Legal Language Model

This is a fine-tuned version of the SmolLM2-135M-Instruct model, trained on legal texts from the Indian-Law dataset by vishnun0027 on Hugging Face.

🤗 Model Availability

The model is publicly available on Hugging Face: saicharan1010/SmolLM2-FT-legal-india

Model Information

  • Base Model: HuggingFaceTB/SmolLM2-135M-Instruct
  • Dataset: Indian-Law (25,600 instruction-response pairs after cleaning)
  • Training: Fine-tuned using SFT (Supervised Fine-Tuning)

Training Details

  • Training Steps: 1,000 steps
  • Batch Size: 16
  • Learning Rate: 5e-5
  • Final Training Loss: 1.086

Performance Evaluation

Evaluation on 1,280 test samples showed improved legal reasoning compared to the base model:

  • BLEU Score: 0.126 (compared to base model's 0.121)
  • ROUGE-L F-Score: 0.304

Usage

Using Transformers Library

from transformers import pipeline, AutoTokenizer
# Load tokenizer and create pipeline
tokenizer = AutoTokenizer.from_pretrained("saicharan1010/SmolLM2-FT-legal-india")
pipe = pipeline("text-generation", model="saicharan1010/SmolLM2-FT-legal-india")
# Format with chat template
prompt = "Can a Vakalatnama be revoked or withdrawn in India?"
messages = [{"role": "user", "content": prompt}]
formatted_prompt = tokenizer.apply_chat_template(messages, tokenize=False)
# Generate response
response = pipe(formatted_prompt, max_new_tokens=200)
print(response[0]['generated_text'])

This model is specifically optimized for legal language tasks in the Indian context.

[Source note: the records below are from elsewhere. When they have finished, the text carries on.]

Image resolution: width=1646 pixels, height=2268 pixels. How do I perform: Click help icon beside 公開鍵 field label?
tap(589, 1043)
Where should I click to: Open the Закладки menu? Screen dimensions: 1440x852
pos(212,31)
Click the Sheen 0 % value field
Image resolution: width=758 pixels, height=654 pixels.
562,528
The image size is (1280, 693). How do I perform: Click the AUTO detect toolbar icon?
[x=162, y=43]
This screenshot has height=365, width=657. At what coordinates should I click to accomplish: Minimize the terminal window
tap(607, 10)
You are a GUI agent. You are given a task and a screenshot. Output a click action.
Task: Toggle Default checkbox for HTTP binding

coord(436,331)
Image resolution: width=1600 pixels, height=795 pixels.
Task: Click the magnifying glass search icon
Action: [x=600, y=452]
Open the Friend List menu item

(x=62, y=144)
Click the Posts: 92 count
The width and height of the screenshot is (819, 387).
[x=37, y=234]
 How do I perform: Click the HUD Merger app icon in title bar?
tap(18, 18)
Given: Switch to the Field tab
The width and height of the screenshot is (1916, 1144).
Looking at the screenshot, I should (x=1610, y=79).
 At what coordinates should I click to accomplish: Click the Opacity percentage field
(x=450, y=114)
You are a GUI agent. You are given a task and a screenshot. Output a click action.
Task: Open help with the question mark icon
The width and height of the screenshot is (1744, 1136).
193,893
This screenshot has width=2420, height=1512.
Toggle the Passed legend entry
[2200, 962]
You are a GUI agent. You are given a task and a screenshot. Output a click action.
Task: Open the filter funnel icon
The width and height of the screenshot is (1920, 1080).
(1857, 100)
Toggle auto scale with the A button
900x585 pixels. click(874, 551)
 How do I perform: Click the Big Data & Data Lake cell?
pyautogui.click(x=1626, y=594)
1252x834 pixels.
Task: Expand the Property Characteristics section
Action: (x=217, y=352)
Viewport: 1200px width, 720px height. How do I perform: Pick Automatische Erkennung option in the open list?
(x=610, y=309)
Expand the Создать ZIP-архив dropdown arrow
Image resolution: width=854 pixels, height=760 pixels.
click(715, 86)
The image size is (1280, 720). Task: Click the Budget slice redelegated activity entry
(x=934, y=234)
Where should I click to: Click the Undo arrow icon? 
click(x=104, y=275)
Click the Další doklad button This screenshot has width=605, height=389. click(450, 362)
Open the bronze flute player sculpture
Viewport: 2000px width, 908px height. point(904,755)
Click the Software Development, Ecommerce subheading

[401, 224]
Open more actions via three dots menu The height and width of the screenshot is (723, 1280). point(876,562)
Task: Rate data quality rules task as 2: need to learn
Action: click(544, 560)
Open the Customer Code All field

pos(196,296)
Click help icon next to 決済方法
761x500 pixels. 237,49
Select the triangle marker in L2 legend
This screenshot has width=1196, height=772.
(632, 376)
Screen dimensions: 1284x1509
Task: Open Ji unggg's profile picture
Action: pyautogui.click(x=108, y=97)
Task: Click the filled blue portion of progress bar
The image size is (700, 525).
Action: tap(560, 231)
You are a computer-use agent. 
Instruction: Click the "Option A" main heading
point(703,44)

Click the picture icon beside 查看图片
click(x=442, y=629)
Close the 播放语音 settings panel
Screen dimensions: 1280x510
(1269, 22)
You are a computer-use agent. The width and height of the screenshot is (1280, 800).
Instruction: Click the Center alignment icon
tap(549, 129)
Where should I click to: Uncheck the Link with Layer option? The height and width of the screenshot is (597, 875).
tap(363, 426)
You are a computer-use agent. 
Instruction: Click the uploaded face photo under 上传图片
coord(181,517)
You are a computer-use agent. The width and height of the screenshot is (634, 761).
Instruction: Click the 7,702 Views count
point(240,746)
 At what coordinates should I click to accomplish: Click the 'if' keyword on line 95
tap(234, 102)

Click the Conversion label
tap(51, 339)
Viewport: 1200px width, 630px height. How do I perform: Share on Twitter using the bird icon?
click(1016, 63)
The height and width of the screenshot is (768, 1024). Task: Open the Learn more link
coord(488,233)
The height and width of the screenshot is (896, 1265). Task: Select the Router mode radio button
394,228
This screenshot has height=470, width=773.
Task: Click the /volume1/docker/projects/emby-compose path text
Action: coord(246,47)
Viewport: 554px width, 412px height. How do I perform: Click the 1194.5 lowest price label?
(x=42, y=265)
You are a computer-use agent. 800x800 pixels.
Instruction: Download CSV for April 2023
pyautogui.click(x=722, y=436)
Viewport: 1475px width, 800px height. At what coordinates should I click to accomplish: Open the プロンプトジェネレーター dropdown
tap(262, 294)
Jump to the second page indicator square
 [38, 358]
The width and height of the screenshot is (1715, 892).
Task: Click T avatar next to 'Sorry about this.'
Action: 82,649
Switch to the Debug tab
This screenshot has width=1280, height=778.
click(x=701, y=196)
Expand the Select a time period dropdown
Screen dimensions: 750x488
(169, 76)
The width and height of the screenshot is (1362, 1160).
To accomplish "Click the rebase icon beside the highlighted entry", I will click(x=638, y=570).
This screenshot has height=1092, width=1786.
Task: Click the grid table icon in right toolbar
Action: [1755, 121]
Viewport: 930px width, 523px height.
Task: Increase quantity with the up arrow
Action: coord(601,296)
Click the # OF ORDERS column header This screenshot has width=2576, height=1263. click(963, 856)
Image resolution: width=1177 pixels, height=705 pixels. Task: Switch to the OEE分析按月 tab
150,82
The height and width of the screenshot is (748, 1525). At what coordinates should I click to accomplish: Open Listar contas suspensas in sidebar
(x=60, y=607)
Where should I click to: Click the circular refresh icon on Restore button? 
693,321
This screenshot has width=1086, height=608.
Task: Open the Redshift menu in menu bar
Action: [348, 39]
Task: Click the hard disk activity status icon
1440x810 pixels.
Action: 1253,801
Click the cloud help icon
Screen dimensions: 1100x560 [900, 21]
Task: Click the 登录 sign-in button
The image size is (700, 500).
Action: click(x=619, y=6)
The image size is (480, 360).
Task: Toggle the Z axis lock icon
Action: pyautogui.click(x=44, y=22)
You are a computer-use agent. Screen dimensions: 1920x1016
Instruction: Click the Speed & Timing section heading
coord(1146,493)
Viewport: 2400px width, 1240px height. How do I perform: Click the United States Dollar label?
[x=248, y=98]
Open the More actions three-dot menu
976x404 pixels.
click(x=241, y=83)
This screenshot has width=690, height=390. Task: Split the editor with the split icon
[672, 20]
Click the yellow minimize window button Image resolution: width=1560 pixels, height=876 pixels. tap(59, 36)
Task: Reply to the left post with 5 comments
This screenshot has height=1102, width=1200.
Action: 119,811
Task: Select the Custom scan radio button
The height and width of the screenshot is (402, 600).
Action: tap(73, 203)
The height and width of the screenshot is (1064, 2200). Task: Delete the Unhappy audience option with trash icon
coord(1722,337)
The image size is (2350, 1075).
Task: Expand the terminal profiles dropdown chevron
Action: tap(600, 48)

It shows improved understanding of Indian legal terminology and concepts compared to the base model.

Training procedure

This model was trained with SFT.

Framework versions

  • TRL: 0.13.0
  • Transformers: 4.48.1
  • Pytorch: 2.6.0.dev20241224+cu126
  • Datasets: 3.2.0
  • Tokenizers: 0.21.0

Citations

Cite TRL as:

@misc{vonwerra2022trl,
    title        = {{TRL: Transformer Reinforcement Learning}},
    author       = {Leandro von Werra and Younes Belkada and Lewis Tunstall and Edward Beeching and Tristan Thrush and Nathan Lambert and Shengyi Huang and Kashif Rasul and Quentin Gallouédec},
    year         = 2020,
    journal      = {GitHub repository},
    publisher    = {GitHub},
    howpublished = {\url{https://github.com/huggingface/trl}}
}